Four kilometres below the surface of the Atlantic Ocean lies the most famous shipwreck in the world.
The Titanic sank on its maiden voyage on April 12, 1912, about 650 kilometres off the coast of Newfoundland.
More than 1,500 passengers and crew died after the supposedly “unsinkable” ocean liner hit an iceberg and sank.
Last year, scientists used sophisticated equipment to take very detailed photographs of the Titanic and the wreck site.
The photos were “stitched together” to provide an incredible visual record of every centimeter of the outside of the ship. Many of the photos will eventually be shown to the public.
Taking the photos was very expensive and risky because the wreck is in very deep and treacherous waters. Special remote cameras were used.
During the expedition more than $110-million worth of objects were brought up to the surface–about 6,000 objects including shoes, fine china and ship’s fittings.
The expedition, which cost at least $4-million, was organized by a company called RMS Titanic Inc.
Now, the company wants to be repaid for the expedition. Last week, a judge looked at the images to help decide how the company should get the money. She had already ruled that the company should be repaid. The images were used to show just how expensive and risky the expedition was—in other words, to prove that the company spent as much money as it says it did.

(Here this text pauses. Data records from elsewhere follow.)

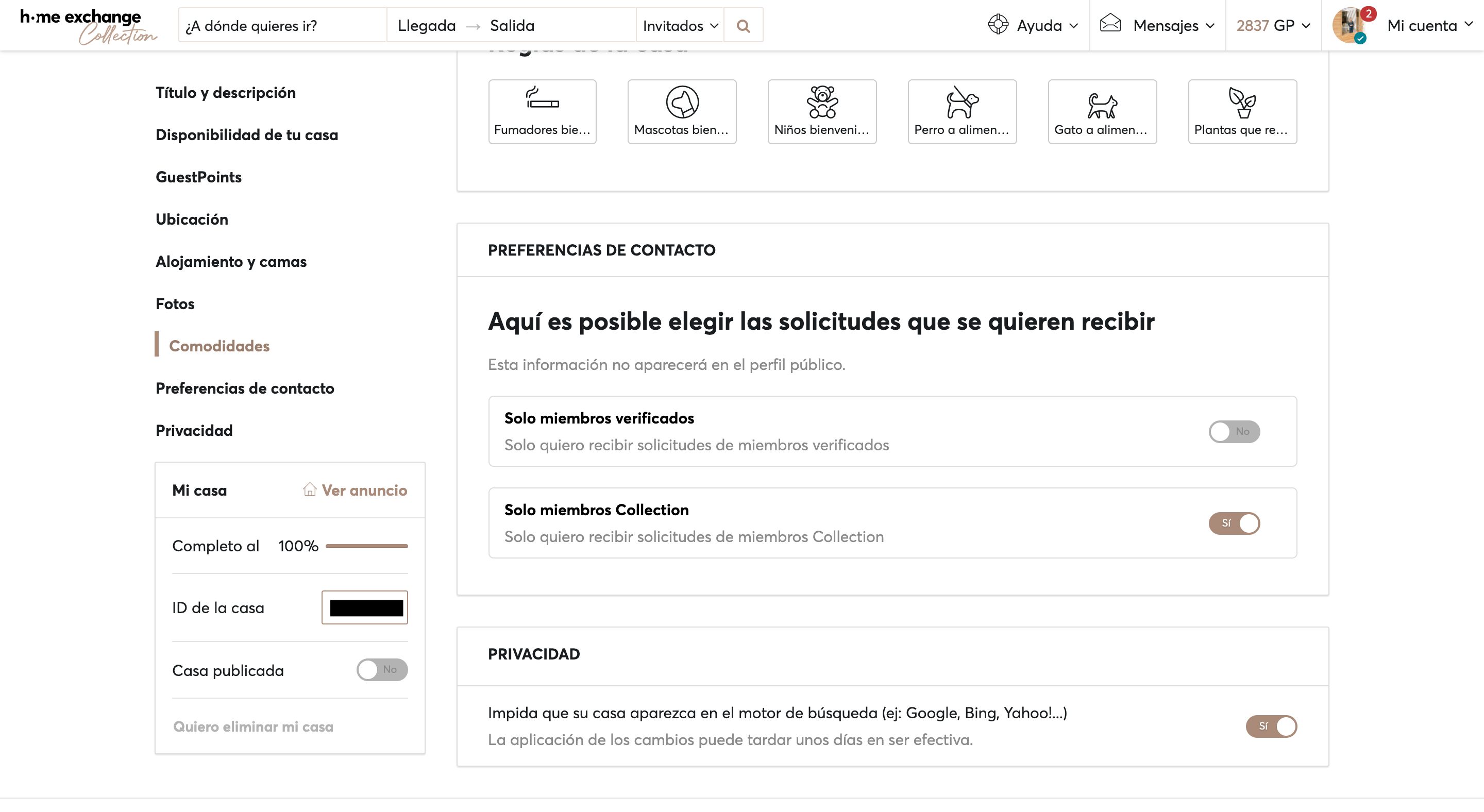Screen dimensions: 1484x812
Task: Disable Solo miembros Collection toggle
Action: click(x=1234, y=523)
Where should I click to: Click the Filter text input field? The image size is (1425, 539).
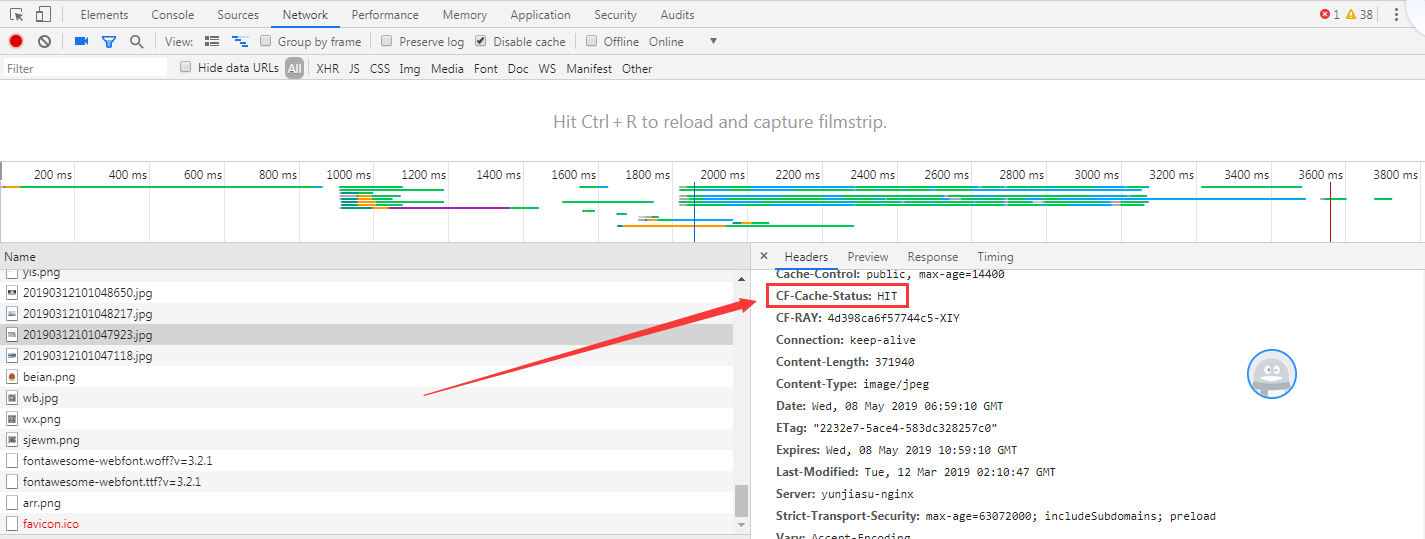[x=85, y=69]
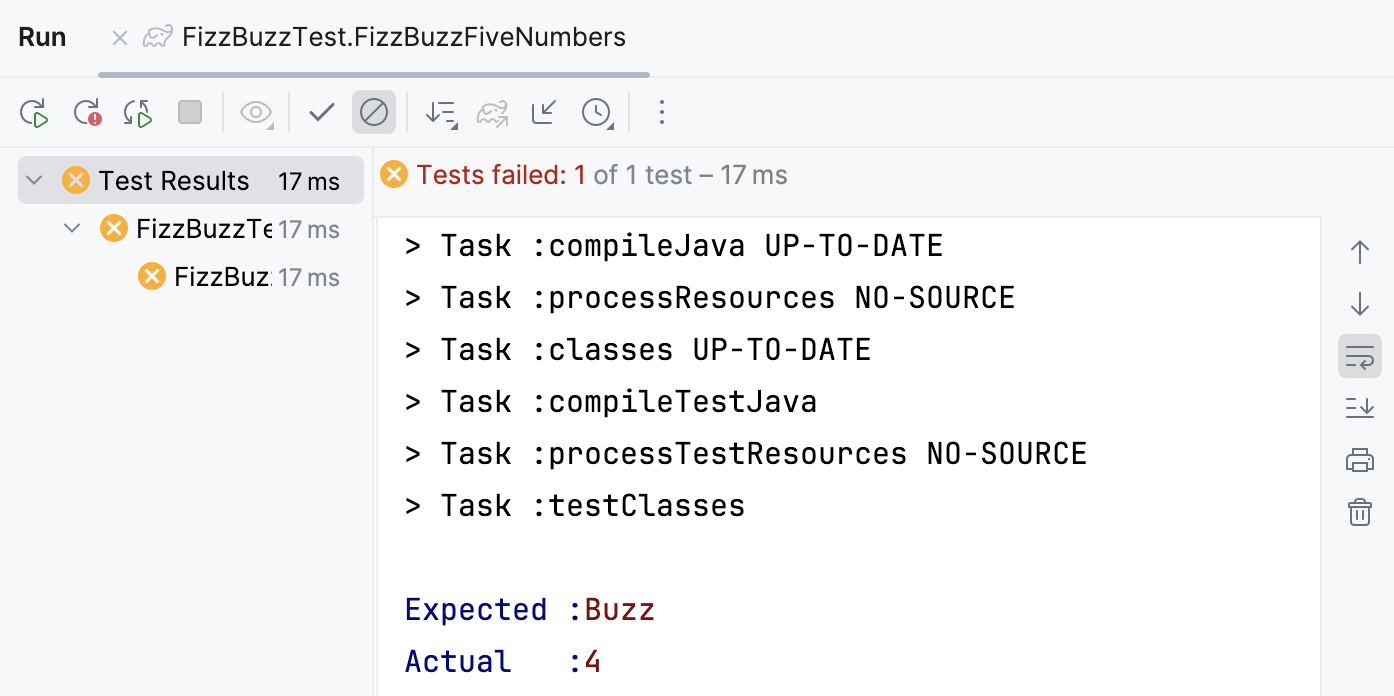The height and width of the screenshot is (696, 1394).
Task: Print the console output
Action: [x=1359, y=459]
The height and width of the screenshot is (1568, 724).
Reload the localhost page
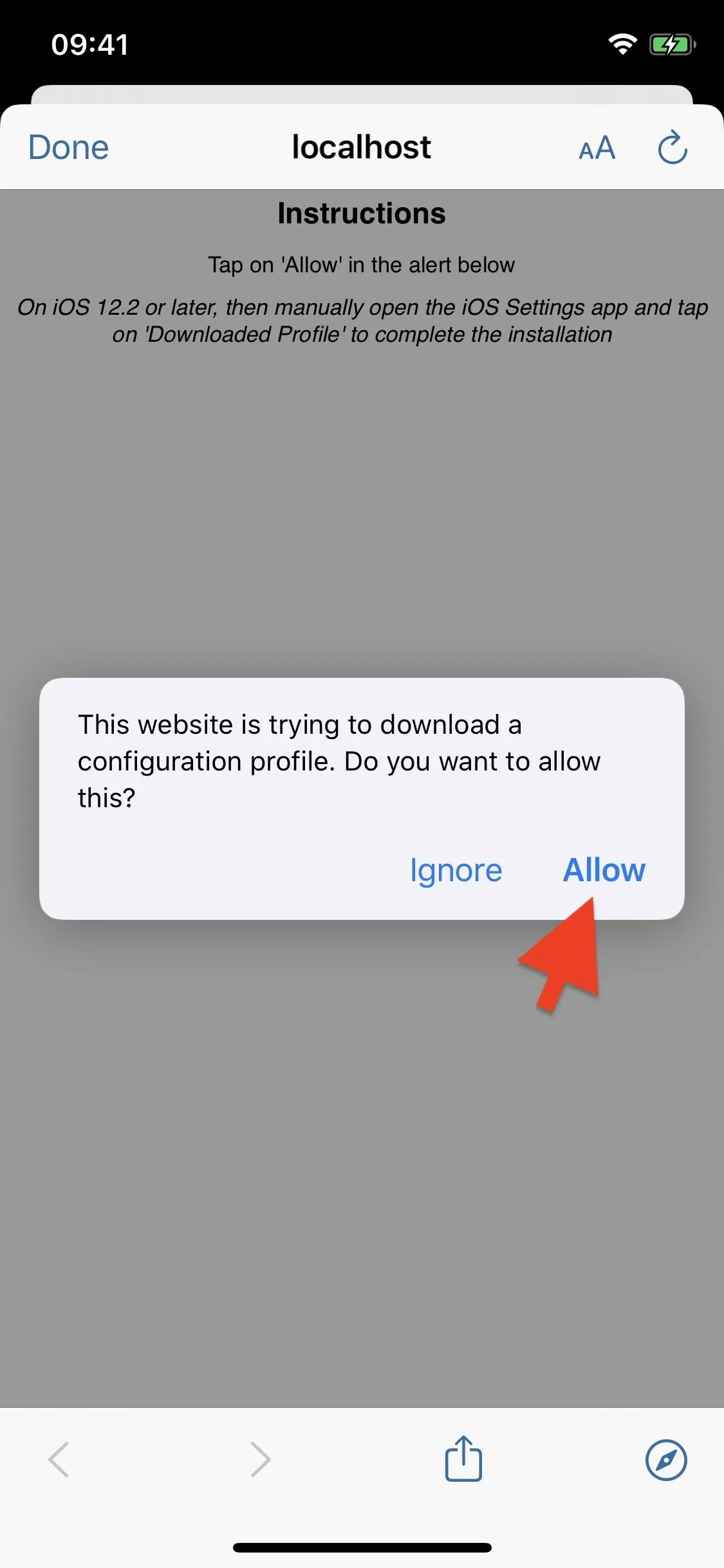[x=673, y=147]
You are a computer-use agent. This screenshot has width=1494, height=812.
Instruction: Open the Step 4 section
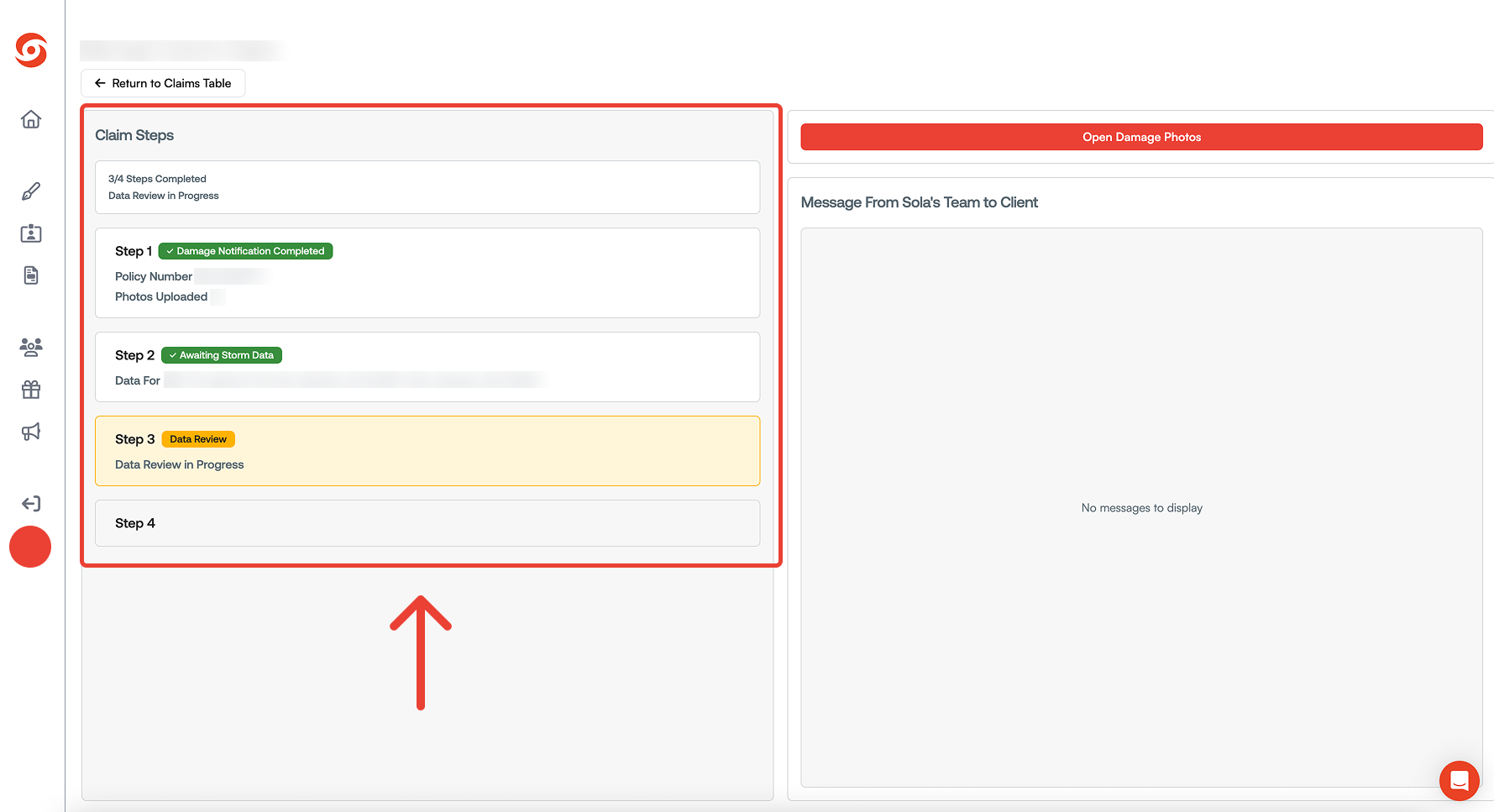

Some of the images were in 3-D so the judge, lawyers and visitors in the court had to wear 3-D glasses some of the time. Among the images they looked at were of some chain, some wooden items and the Captain Edward Smith’s private bathtub. Captain Smith died when he went down with his ship.
How do you think these images and artifacts will help us gain a better understanding of the Titanic?
Who, if anyone, should repay the company for the expedition?
Do you think this expedition was money well spent?
Read the title of the article, “Judge Looks At New 3-D Image of Titanic.” To understand this title, you need to have some background knowledge of who a judge is, what 3-D means, and what the Titanic is. Pick a friend, parent or teacher and explain how your background knowledge helps you to understand the title of the article.
Before reading the text:
1. Make predictions about what the article might be about.
After reading the text:
1. Were your predictions correct?
2. How did your background knowledge help you to understand the article?
Identify a variety of reading comprehension strategies and use them appropriately before, during, and after reading to understand texts (OME, Reading: 1.3).
Identify a variety of reading comprehension strategies and use them appropriately before, during, and after reading to understand increasingly complex texts (OME, Reading: 1.3).
Grammar Feature: Writing Numbers
When we write numbers, there are several rules that need to be followed. Four of the rules are:
1. Spell out numbers nine and under (e.g. one)
2. Numbers that are 10 or bigger should be written with numerals (e.g. 21)
3. Dates should be written with numerals (e.g. July 4, 2011)
4. Spell out any number that goes after a number written in numerals (e.g. 200-million)
Find all of the numbers that are written in the text and identify which rule they follow.